The following ten minutes of the recording are a group of students and I discussing what they heard during the interview. Consider listening to this section of the recording if you think it will help prepare you to answer questions your students may have.
Iterate
After listening to the interview, invite your students to redesign their product.
This time they get to leverage the fact that at least one mother of a child with ADHD has a problem getting that child to sleep. They also know that mother is worried about what sort of coping mechanisms her child will need once she’s an adult.
Your students should use the problem they heard during the interview as inspiration for their new products.
For any company they start, your students can leverage the conversations they have with their potential customers to design their company and the product.

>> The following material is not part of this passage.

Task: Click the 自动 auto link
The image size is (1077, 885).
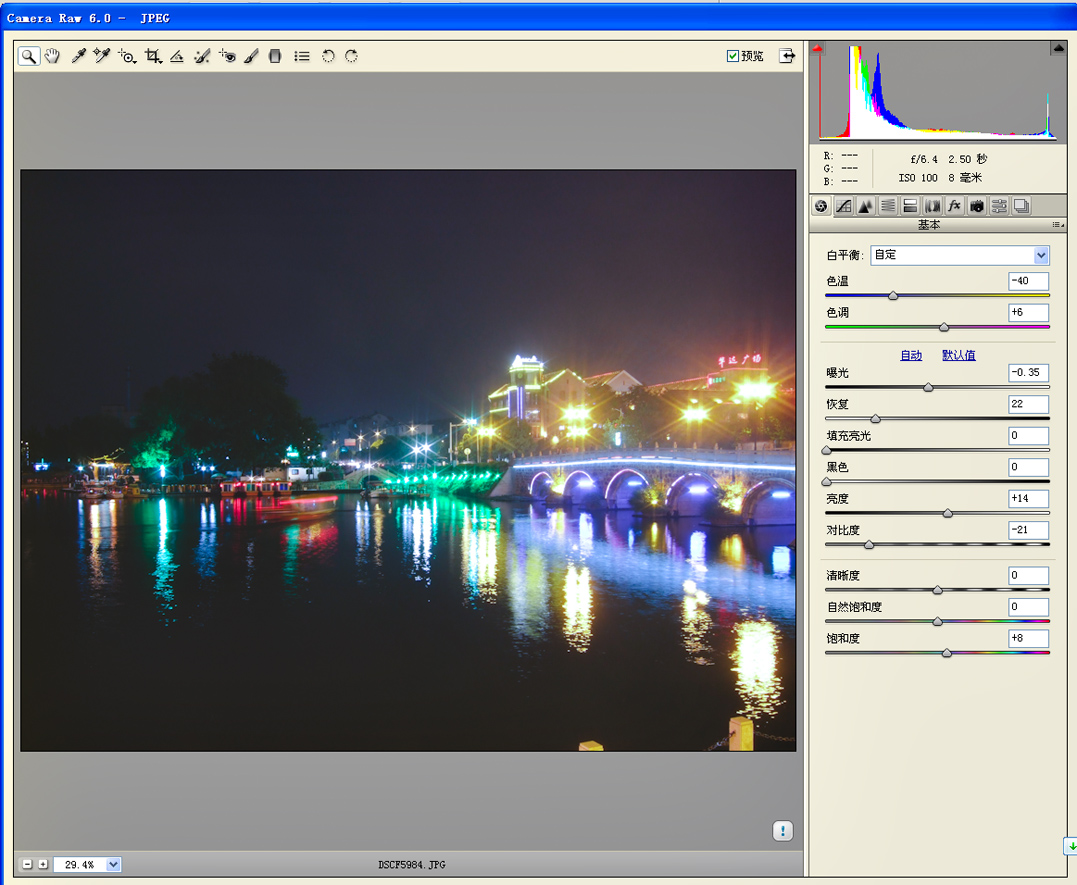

Once they’ve designed their product, have them redesign their Facebook ad. During this phase, make sure your students leverage the guilt and frustration they heard from the mother.
Entrepreneurs use emotional language to connect with their customers and demonstrate they understand the customers’ problems. When a customer sees or hears language that resonates with them on an emotional level, they know “this person understands me.”
When your students create an ad that addresses the guilt of being a mother of a child with ADHD that has been undiagnosed, their potential customer perceives that ad more positively because “finally, someone understands my experience.”
Your students can also reference the competitive solutions the mother has tried to solve her problems. Using the problems, emotions, and solutions the mother evoked during the interview is a way for your students to tell customers like her,
“We understand your problem. And because we understand it, we are uniquely suited to solve your problem.”
After they’ve built their new ad, open a second discussion comparing and contrasting what it was like building a product in a vacuum without speaking to customers versus building a product and ad inspired by customer interviews.
Talk about the benefits of collaborating with customers to create a product, and how doing so can help them market that product as well. Talk about how willing the customer was to talk about her problems, and how she seemed to enjoy the experience (i.e. people enjoy being genuinely asked about their problems so they shouldn’t feel like they are imposing on their interviewees).
Also be sure to talk about how it may feel like extra, and sometimes uncomfortable, work to talk with customers before creating a product, but how…
Nothing accelerates the creation of a successful product more than talking to your customers about their problems.
Now that you know how to help your students feel what it’s like to use customer interviews as the inspiration for a new product, and can explain their relationship to the Business Model Canvas, you have the tools to motivate your students to do their own customer interviews.
For more details, take a look at the complete lesson plan we’ve provided below, including the link to the sample interview recording.
Get the Experiencing Customer Interviews Lesson Plan
We’ve created an experiential, 45-minute, Experiencing Customer Interviews Lesson Plan to help you motivate your students to talk to their customers. It encapsulates everything we’ve talked about above.
Use it as a basis to motivate your students to interview customers.
It’s free for any/all entrepreneurship teachers. Please feel free to share it.
All we ask is that you leave us some feedback on it the comments below so we can improve it!
Interviews, Not Guesses
You want students to develop powerful solutions that solve real problems for real customers. To do that,
They need to become comfortable interviewing customers.
If you want your students to interview customers so their solutions are more powerful, try this technique in your next course.